7. The rubber sole for footwear according to claim 1, characterized in that said conjugated diene-based elastomer is selected from the group consisting of cis 1, 4-polyisoprene rubber, cis 1, 4-polybutadiene rubber, styrene/butadiene copolymer rubber, styrene/isoprene/butadiene terpolymer rubber, isoprene/butadiene rubber and block polymers comprising styrene/isoprene/styrene or styrene/butadiene/styrene polymer blocks.

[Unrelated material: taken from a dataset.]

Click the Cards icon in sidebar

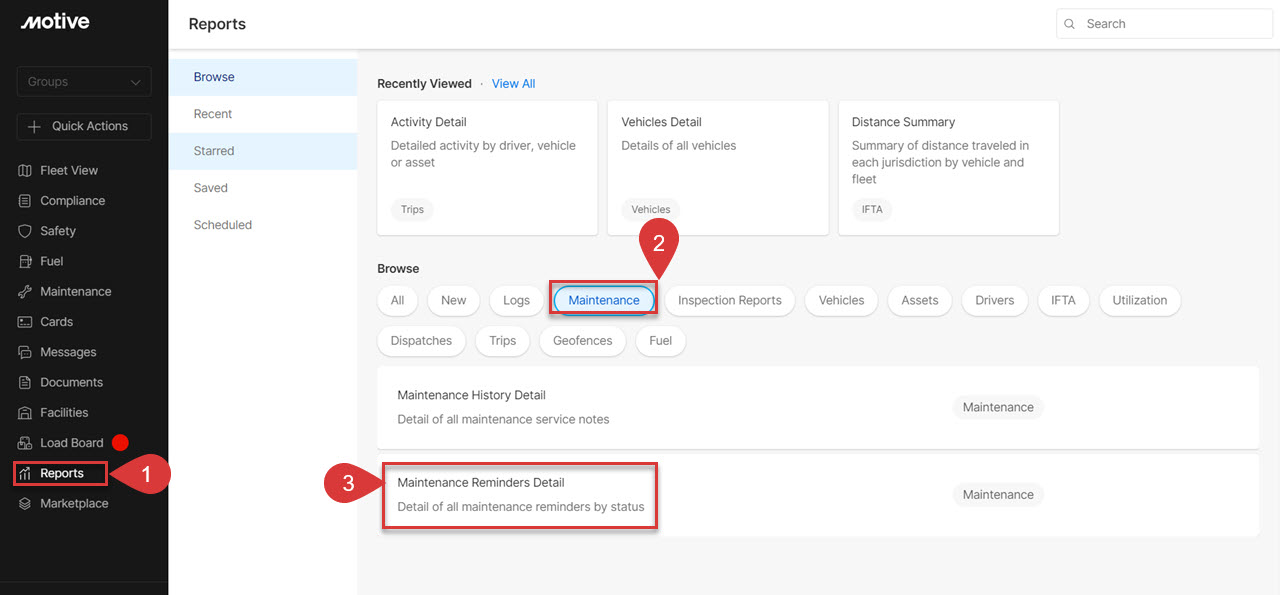[26, 322]
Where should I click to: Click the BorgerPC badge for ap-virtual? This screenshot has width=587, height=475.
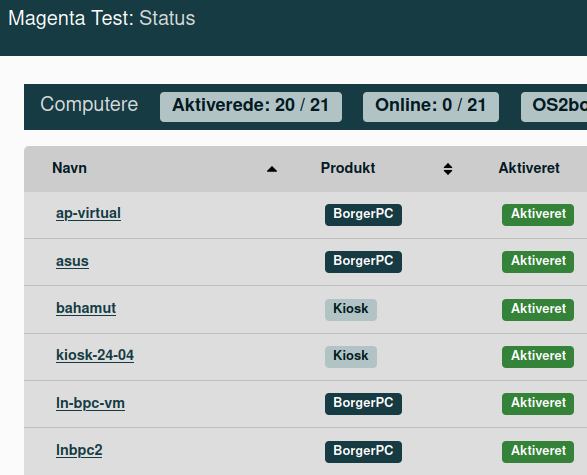coord(363,214)
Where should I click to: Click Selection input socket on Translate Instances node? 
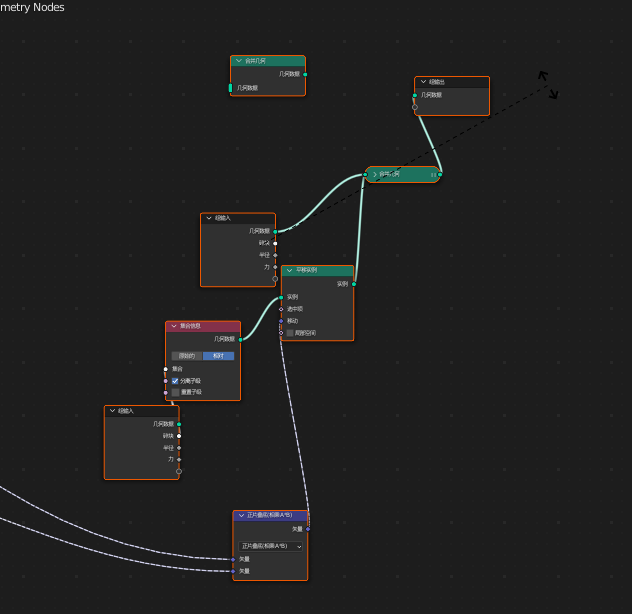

8. The rubber footwear sole of claim 1, wherein said elastomer further comprises up to 25 phr of at least one of ethylene/propylene/non-conjugated diene terpolymer rubber, butyl rubber, halobutyl rubber, and brominated copolymers of p-methylstyrene and isobutylene, and mixtures thereof.

9. A rubber sole for footwear according to claim 9, characterized in that said elastomer is an ethylene/propylene/non-conjugated diene terpolymer wherein said non-conjugated diene is selected from the group consisting of ethylidene norbornadiene, trans 1, 4-hexadiene and dicyclopentadiene.

10. An article of footwear comprising the rubber sole of claim 1.